■ Exercise material
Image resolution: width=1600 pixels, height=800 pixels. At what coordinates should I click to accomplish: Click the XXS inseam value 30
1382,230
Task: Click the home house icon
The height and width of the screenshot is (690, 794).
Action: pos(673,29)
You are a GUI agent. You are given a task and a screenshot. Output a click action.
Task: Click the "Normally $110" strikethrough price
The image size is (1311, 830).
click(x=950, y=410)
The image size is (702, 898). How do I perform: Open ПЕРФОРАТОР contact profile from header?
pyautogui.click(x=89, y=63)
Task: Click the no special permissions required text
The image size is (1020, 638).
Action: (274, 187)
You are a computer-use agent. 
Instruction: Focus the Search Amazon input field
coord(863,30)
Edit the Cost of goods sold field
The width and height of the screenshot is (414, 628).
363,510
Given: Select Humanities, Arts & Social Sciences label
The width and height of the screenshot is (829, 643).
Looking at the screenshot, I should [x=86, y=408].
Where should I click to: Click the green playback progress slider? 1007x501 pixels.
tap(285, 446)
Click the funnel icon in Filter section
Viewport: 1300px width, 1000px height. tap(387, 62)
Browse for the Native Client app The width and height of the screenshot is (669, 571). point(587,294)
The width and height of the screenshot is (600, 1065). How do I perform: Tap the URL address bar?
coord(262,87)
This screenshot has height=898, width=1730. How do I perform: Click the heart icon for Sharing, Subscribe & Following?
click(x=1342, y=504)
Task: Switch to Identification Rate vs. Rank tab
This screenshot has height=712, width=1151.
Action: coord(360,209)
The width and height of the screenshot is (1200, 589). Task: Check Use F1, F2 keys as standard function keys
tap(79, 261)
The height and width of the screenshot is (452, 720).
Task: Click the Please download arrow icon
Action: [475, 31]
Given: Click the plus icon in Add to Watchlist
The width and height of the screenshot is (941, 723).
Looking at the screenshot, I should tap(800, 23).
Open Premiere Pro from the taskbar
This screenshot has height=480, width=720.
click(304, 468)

■ Instructions to follow
Please quote every record above exactly as it appears.

■ Result
Image resolution: width=1600 pixels, height=800 pixels. At what coordinates should I click to accomplish: Click the XXS inseam value 30
1382,230
Task: Click the home house icon
The height and width of the screenshot is (690, 794).
Action: pos(673,29)
You are a GUI agent. You are given a task and a screenshot. Output a click action.
Task: Click the "Normally $110" strikethrough price
The image size is (1311, 830).
click(x=950, y=410)
The image size is (702, 898). How do I perform: Open ПЕРФОРАТОР contact profile from header?
pyautogui.click(x=89, y=63)
Task: Click the no special permissions required text
The image size is (1020, 638).
Action: (274, 187)
You are a computer-use agent. 
Instruction: Focus the Search Amazon input field
coord(863,30)
Edit the Cost of goods sold field
The width and height of the screenshot is (414, 628).
363,510
Given: Select Humanities, Arts & Social Sciences label
The width and height of the screenshot is (829, 643).
Looking at the screenshot, I should [x=86, y=408].
Where should I click to: Click the green playback progress slider? 1007x501 pixels.
tap(285, 446)
Click the funnel icon in Filter section
Viewport: 1300px width, 1000px height. tap(387, 62)
Browse for the Native Client app The width and height of the screenshot is (669, 571). point(587,294)
The width and height of the screenshot is (600, 1065). How do I perform: Tap the URL address bar?
coord(262,87)
This screenshot has height=898, width=1730. How do I perform: Click the heart icon for Sharing, Subscribe & Following?
click(x=1342, y=504)
Task: Switch to Identification Rate vs. Rank tab
This screenshot has height=712, width=1151.
Action: coord(360,209)
The width and height of the screenshot is (1200, 589). Task: Check Use F1, F2 keys as standard function keys
tap(79, 261)
The height and width of the screenshot is (452, 720).
Task: Click the Please download arrow icon
Action: [475, 31]
Given: Click the plus icon in Add to Watchlist
The width and height of the screenshot is (941, 723).
Looking at the screenshot, I should tap(800, 23).
Open Premiere Pro from the taskbar
This screenshot has height=480, width=720.
click(304, 468)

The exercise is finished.